Remove globals

jeffreylovitz · jeffreylovitz · commit 117239fd483e · 2018-12-11T16:04:09.000-05:00
diff --git a/bulk_insert.py b/bulk_insert.py
@@ -4,10 +4,6 @@
 import redis
 import click
 
-NODE_COUNT = 0
-RELATION_COUNT = 0
-NODE_DICT = {}
-
 # Custom error class for invalid inputs
 class CSVError(Exception):
     pass
@@ -67,13 +63,12 @@ def __init__(self, filename):
         self.entity_str = os.path.splitext(os.path.basename(filename))[0].encode("ascii")
         # Input file handling
         self.infile = open(filename, 'rt')
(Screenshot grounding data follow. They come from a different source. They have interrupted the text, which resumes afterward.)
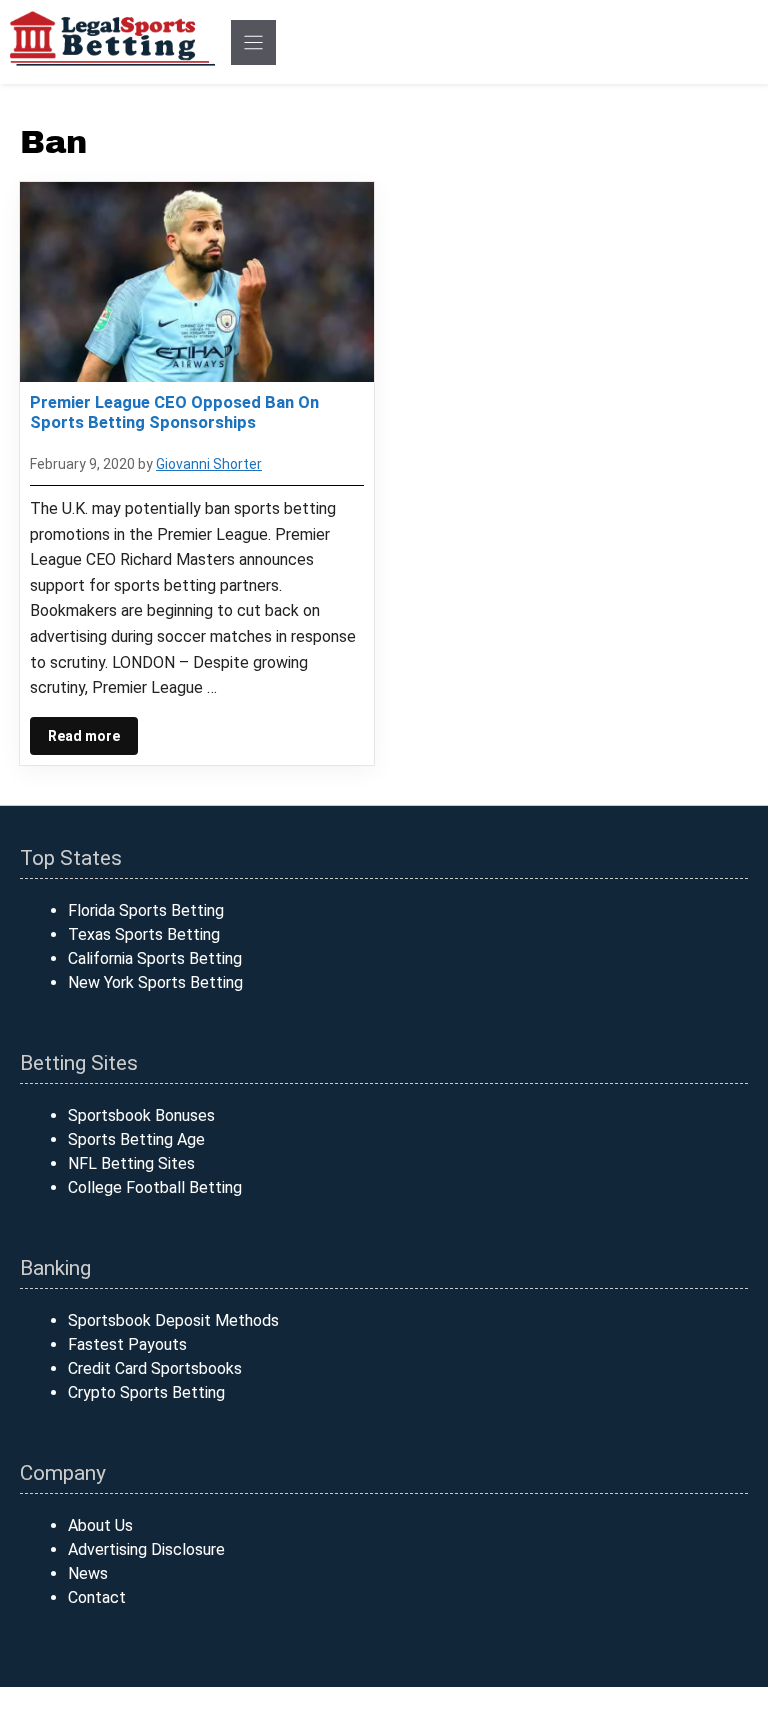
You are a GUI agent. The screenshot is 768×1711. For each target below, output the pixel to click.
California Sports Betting (155, 958)
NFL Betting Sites (131, 1163)
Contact (97, 1597)
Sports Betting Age (136, 1139)
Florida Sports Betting (146, 910)
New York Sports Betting (155, 982)
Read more (84, 736)
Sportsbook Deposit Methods (173, 1320)
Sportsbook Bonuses (141, 1115)
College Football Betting (155, 1187)
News (88, 1573)
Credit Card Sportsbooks (155, 1368)
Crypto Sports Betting (146, 1392)
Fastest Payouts (127, 1344)
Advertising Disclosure (146, 1549)
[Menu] (253, 42)
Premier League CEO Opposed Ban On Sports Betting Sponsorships (174, 412)
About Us (100, 1525)
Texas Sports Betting (144, 934)
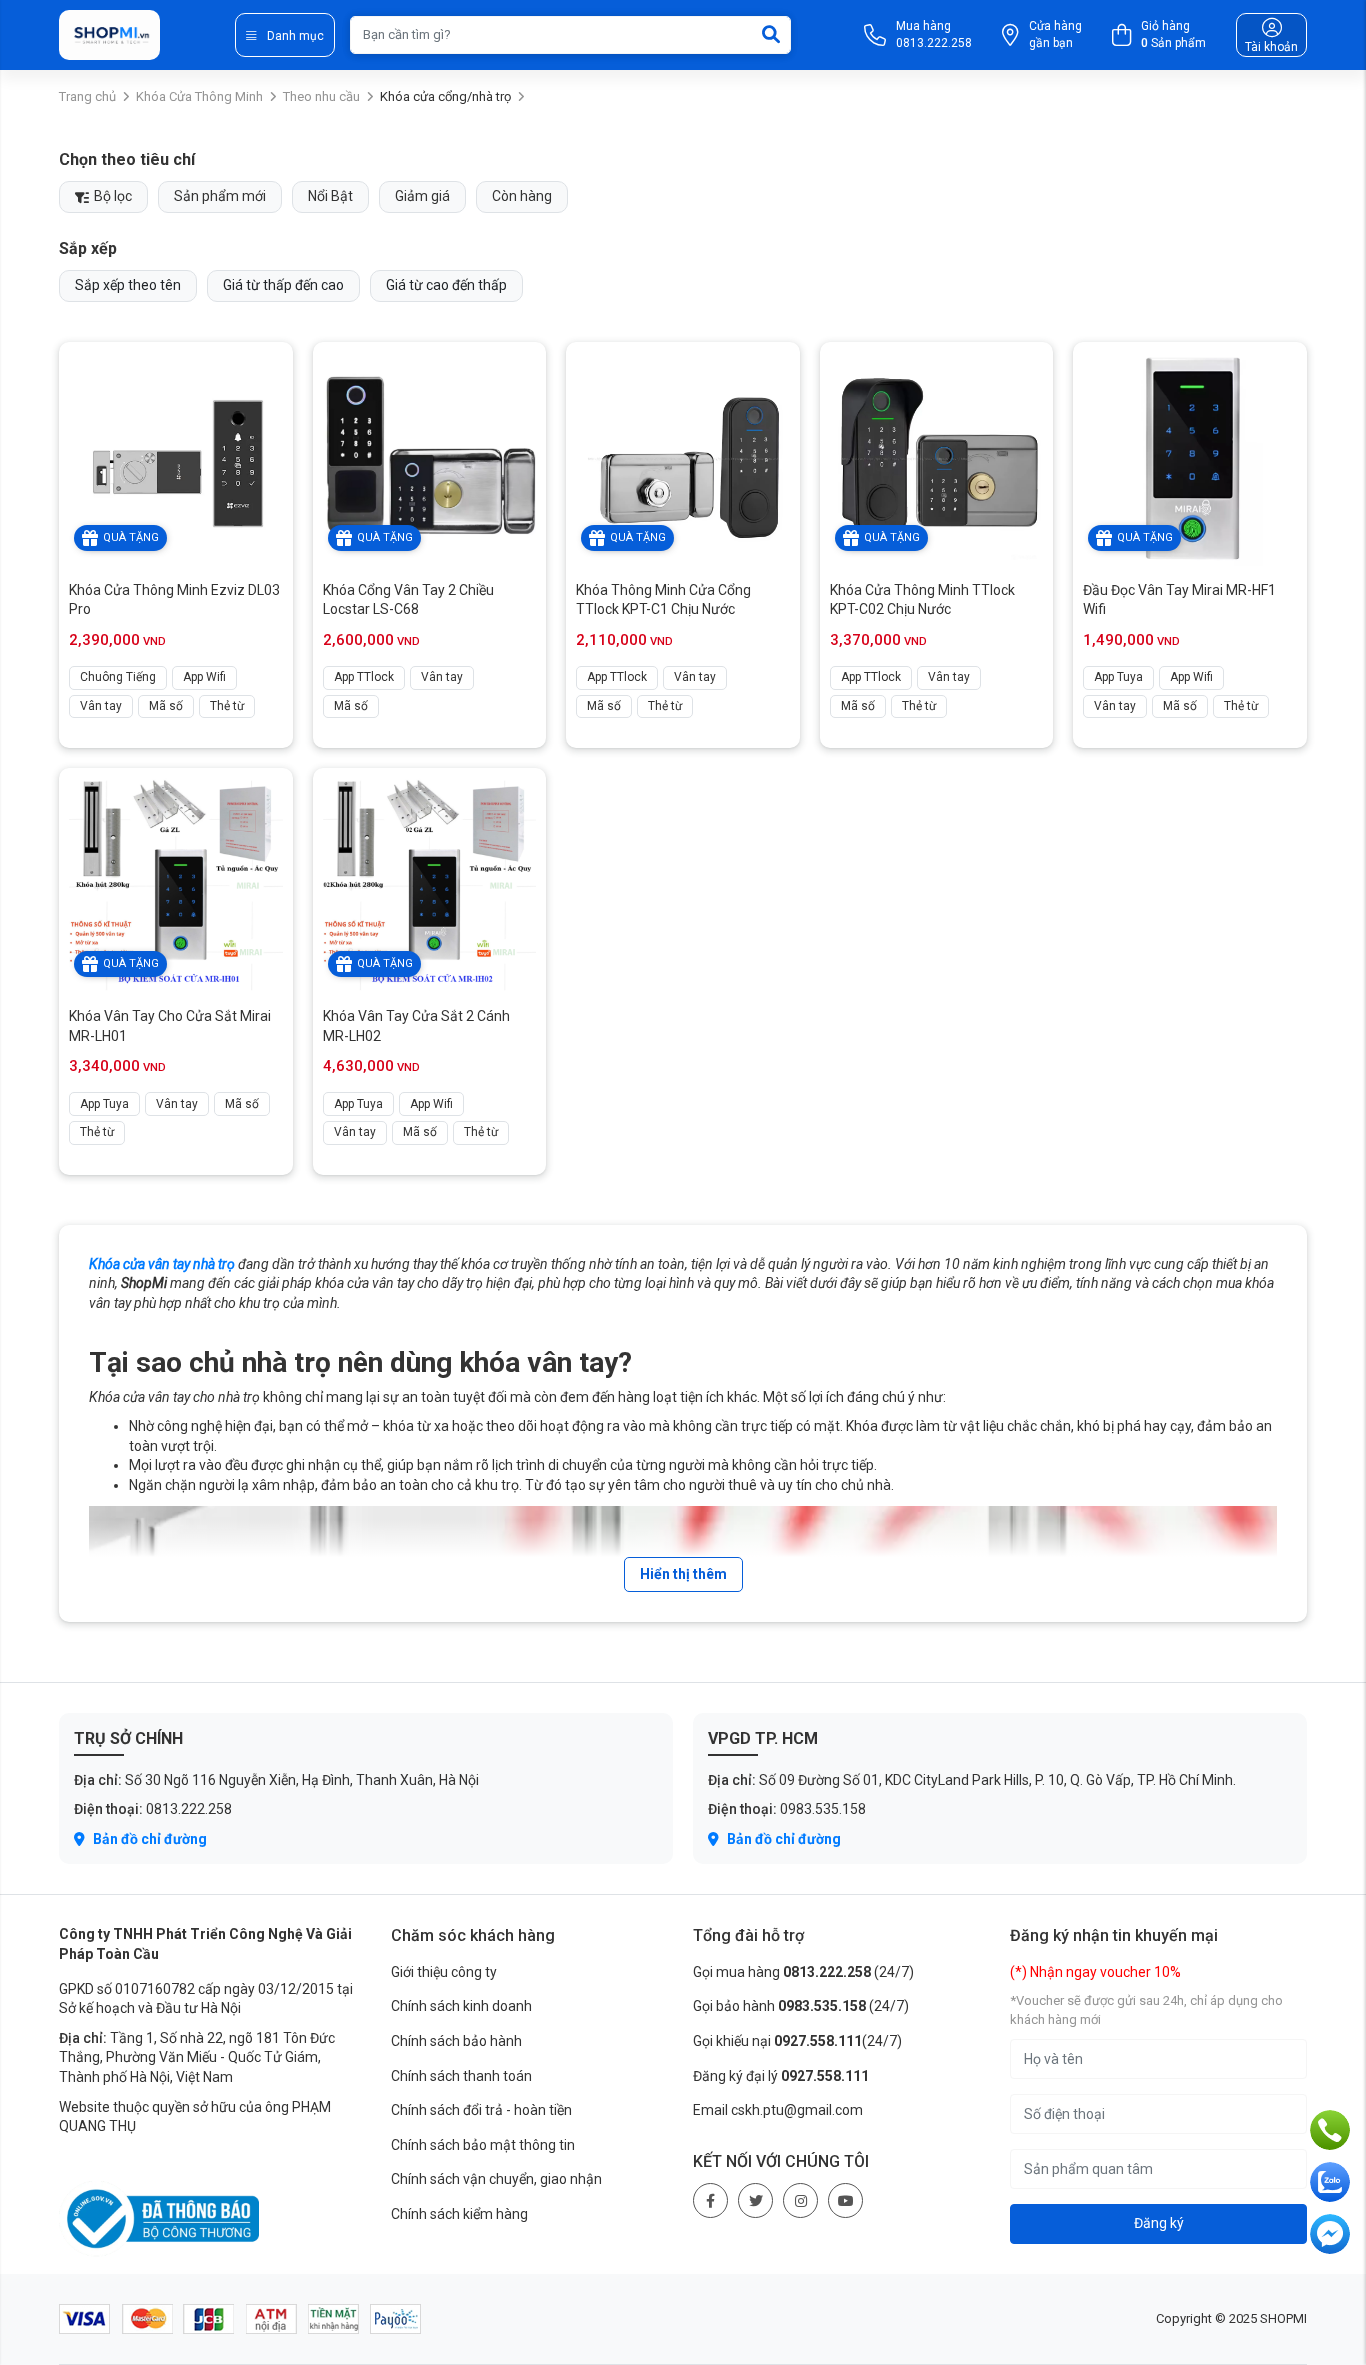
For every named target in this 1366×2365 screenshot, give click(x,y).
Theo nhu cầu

-        # Initialize CSV reader that ignores leading whitespace in each field and does not modify input quote characters
+        # Initialize CSV reader that ignores leading whitespace in each field
+        # and does not modify input quote characters
         self.reader = csv.reader(self.infile, skipinitialspace=True, quoting=csv.QUOTE_NONE)
 
         self.prop_offset = 0 # Starting index of properties in row
-        self.expected_col_count = 0
         self.prop_count = 0 # Number of properties per entity
-
         self.entity_count = 0 # Total number of entities
 
         self.packed_header = ""
@@ -101,97 +96,98 @@ def to_binary(self):
         return self.packed_header + b''.join(self.entities)
 
 class NodeFile(EntityFile):
-    def __init__(self, infile):
+    def __init__(self, infile, node_dict, initial_node_count):
         super(NodeFile, self).__init__(infile)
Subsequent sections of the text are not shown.